OBJECTIVES: To assess the impact of occupational therapy on activities of daily living (ADL), both basic and instrumental, global cognitive function, and specific cognitive abilities in people who have cognitive impairment following a stroke.
SEARCH METHODS: We searched the Cochrane Stroke Group Trials Register, CENTRAL, MEDLINE, Embase, four other databases (all last searched September 2020), trial registries, and reference lists.

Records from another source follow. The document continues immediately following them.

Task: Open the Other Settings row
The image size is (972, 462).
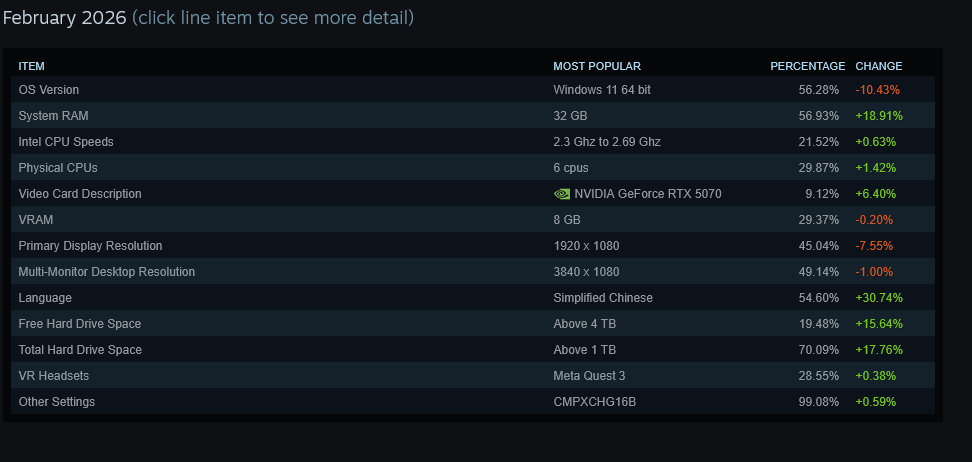Action: [57, 402]
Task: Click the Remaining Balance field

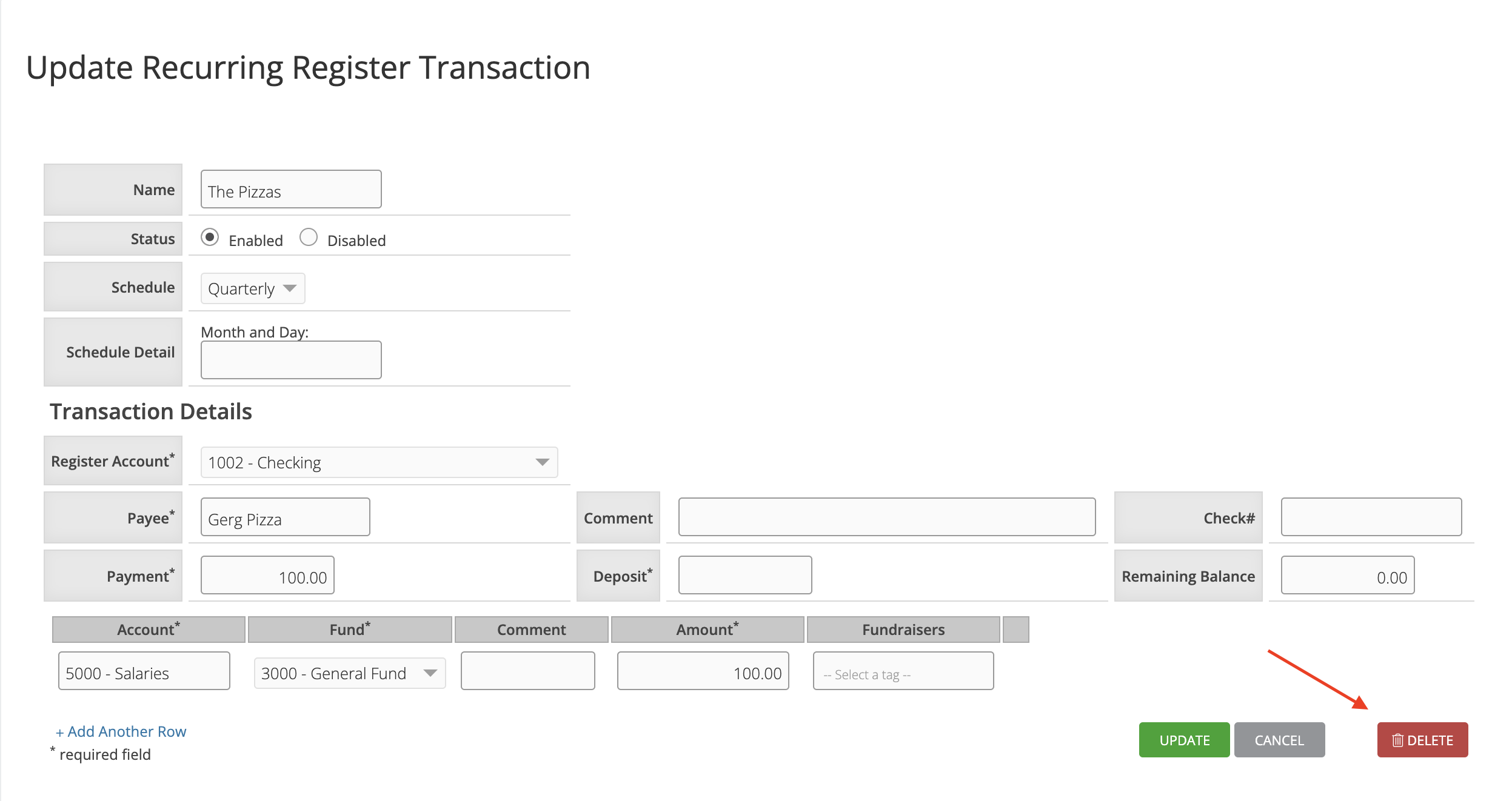Action: click(x=1348, y=575)
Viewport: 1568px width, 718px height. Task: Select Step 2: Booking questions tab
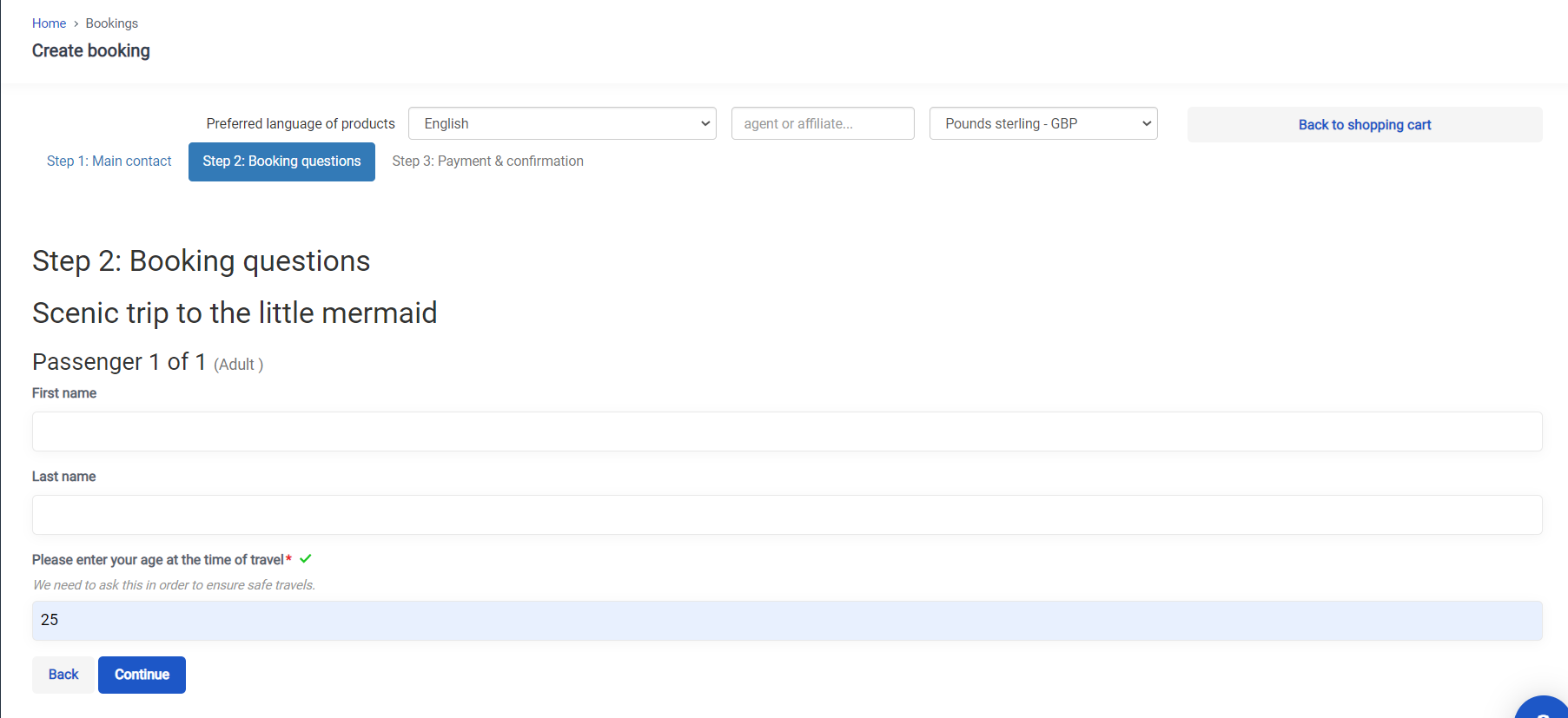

SELECTION CRITERIA: We included randomised and quasi-randomised controlled trials that evaluated an intervention for adults with clinically defined stroke and confirmed cognitive impairment. The intervention needed either to be provided by an occupational therapist or considered within the scope of occupational therapy practice as defined in the review. We excluded studies focusing on apraxia or perceptual impairments or virtual reality interventions as these are covered by other Cochrane Reviews. The primary outcome was basic activities of daily living (BADL) such as dressing, feeding, and bathing. Secondary outcomes were instrumental ADL (IADL) (e.g. shopping and meal preparation), community integration and participation, global cognitive function and specific cognitive abilities (including attention, memory, executive function, or a combination of these), and subdomains of these abilities. We included both observed and self-reported outcome measures.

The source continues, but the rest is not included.